James Findlay practiced as an attorney until he was elected to the Legislative Council of the Northwest Territory in 1798. He became the United States Marshal of Ohio in 1802 and was elected to the First Ohio Legislature when Ohio became a state in 1803. He was elected President of the Cincinnati City Council, also referred to as Mayor, from 1805 to 1806 and again from 1810 to 1811. During the War of 1812, he was commissioned as Colonel of the 2nd Ohio Volunteer Infantry and commanded the regiment near Detroit. He erected a fort in southern Ohio and was also briefly held as a prisoner of war by the British. After the war, he became Major General of the Ohio Militia's First Division.
Findlay was an enormously successful real estate and business entrepreneur and also helped found Cincinnati's first library.

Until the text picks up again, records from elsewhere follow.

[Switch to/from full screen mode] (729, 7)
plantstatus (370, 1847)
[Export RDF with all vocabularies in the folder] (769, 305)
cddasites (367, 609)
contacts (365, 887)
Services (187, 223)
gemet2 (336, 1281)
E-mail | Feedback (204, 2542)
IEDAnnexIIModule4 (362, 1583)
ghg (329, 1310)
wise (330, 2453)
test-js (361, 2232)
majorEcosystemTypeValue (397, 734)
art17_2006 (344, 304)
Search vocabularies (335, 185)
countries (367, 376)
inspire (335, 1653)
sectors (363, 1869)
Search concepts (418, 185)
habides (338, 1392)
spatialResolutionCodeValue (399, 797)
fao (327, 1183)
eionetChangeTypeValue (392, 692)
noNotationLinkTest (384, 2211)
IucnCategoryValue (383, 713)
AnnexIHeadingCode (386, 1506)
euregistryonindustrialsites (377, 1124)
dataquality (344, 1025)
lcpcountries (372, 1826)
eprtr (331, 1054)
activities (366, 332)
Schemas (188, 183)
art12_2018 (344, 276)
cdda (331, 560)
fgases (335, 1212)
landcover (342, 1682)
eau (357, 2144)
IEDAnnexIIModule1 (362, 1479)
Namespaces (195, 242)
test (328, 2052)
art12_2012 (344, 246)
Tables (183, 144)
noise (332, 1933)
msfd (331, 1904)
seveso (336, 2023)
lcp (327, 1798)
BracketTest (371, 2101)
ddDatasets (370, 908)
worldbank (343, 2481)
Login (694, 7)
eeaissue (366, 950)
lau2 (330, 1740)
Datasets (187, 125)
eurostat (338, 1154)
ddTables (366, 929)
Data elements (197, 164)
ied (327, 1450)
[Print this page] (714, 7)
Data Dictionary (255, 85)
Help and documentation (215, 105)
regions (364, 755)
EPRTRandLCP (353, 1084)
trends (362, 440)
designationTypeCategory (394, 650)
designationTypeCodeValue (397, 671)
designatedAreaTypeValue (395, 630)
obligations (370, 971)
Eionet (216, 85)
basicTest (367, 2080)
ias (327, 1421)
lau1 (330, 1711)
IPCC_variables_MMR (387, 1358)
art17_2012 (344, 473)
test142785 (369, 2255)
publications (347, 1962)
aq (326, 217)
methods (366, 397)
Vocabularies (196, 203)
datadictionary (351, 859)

He died in Cincinnati in 1835 when he was 65 years old. He was originally buried in the Presbyterian Grounds and was later removed to Spring Grove Cemetery in 1854. Findlay, Ohio, is named for him as well as Findlay Market, and Findlay Street in Cincinnati. His brother, William Findlay was a Pennsylvania Governor and Senator, and another brother, John Findlay, was a Pennsylvania Congressman.
Elected as a Jacksonian Party member to represent Ohio's 1st District in the United States House of Representatives, he served from 1825 to 1833. He was not a candidate for reelection in 1832 and was an unsuccessful candidate as a Democratic Party member for Governor of Ohio in 1834.
He was married to Jane Irwin Findlay. Six years after his death, she lived in the White House with her niece, Jane Irwin Harrison, who had married President William Henry Harrison's son.